Recorded data:
• • • • •
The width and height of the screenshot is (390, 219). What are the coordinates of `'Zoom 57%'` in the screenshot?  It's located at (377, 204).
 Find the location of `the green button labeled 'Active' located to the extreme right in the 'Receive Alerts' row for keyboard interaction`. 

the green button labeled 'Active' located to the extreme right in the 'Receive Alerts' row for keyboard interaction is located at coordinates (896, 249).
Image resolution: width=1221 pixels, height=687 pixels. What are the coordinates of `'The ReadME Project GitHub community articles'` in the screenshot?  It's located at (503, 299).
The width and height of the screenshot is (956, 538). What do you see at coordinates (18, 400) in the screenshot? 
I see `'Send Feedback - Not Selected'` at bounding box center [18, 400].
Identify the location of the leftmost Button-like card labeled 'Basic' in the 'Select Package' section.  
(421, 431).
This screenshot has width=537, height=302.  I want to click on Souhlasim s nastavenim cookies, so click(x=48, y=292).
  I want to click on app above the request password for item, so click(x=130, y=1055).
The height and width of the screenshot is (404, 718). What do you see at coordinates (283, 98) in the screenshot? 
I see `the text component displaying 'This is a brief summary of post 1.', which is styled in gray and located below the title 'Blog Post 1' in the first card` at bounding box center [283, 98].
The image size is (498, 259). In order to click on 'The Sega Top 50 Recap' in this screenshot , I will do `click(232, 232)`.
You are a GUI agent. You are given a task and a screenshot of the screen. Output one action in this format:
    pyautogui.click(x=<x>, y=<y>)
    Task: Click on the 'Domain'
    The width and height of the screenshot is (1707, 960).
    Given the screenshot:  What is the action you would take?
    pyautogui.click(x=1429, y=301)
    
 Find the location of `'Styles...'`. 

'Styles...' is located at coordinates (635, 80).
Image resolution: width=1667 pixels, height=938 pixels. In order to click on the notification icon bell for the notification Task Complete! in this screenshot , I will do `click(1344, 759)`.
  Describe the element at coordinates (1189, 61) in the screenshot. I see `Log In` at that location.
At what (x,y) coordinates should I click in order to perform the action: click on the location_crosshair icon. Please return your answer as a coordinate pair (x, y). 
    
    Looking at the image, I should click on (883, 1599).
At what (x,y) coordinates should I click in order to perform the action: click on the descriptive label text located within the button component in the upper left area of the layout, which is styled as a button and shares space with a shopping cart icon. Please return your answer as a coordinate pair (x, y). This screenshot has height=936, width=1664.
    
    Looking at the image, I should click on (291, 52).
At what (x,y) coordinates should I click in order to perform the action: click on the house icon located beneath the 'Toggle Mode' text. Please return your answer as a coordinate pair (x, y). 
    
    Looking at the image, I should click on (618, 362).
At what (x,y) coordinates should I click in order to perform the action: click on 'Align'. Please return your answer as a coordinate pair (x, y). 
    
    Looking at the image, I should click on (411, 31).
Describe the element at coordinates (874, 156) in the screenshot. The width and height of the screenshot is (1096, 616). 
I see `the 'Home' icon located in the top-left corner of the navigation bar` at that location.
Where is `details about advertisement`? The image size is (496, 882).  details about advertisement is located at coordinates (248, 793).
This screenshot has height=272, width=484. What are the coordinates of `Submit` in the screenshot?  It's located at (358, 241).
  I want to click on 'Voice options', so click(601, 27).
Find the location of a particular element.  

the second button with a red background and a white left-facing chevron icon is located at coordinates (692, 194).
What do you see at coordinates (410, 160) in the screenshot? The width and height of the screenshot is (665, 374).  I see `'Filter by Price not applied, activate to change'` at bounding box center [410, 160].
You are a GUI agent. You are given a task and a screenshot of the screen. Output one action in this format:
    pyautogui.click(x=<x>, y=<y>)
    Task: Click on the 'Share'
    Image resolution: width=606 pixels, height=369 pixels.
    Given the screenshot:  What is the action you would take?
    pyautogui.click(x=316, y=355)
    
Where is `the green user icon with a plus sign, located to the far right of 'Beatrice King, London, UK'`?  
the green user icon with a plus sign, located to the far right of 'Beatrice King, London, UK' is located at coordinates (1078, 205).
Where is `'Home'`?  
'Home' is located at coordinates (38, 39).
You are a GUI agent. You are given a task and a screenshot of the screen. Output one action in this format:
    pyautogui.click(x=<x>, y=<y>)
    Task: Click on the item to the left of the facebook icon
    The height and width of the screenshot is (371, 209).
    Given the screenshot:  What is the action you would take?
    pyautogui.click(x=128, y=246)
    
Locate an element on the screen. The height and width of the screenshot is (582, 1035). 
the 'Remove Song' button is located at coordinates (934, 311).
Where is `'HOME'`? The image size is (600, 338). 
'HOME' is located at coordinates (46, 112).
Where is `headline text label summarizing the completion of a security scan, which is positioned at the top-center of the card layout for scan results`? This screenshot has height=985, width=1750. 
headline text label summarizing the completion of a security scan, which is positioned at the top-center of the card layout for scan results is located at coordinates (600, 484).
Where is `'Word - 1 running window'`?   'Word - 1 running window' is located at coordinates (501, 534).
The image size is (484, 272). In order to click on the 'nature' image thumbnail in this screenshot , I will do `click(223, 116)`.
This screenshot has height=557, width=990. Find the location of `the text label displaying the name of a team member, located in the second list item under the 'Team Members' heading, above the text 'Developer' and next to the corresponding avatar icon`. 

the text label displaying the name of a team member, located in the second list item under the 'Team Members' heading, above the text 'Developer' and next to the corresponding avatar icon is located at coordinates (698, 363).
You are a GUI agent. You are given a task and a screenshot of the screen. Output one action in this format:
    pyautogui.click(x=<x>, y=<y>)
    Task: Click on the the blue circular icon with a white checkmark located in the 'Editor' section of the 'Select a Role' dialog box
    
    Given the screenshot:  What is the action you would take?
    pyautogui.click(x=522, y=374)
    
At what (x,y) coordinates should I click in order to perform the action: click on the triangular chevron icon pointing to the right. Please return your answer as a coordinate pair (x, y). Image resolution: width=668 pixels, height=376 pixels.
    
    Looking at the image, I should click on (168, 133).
• • • • •
Please extract every line of the records above that contains the word "extreme".

 Find the location of `the green button labeled 'Active' located to the extreme right in the 'Receive Alerts' row for keyboard interaction`. 
the green button labeled 'Active' located to the extreme right in the 'Receive Alerts' row for keyboard interaction is located at coordinates (896, 249).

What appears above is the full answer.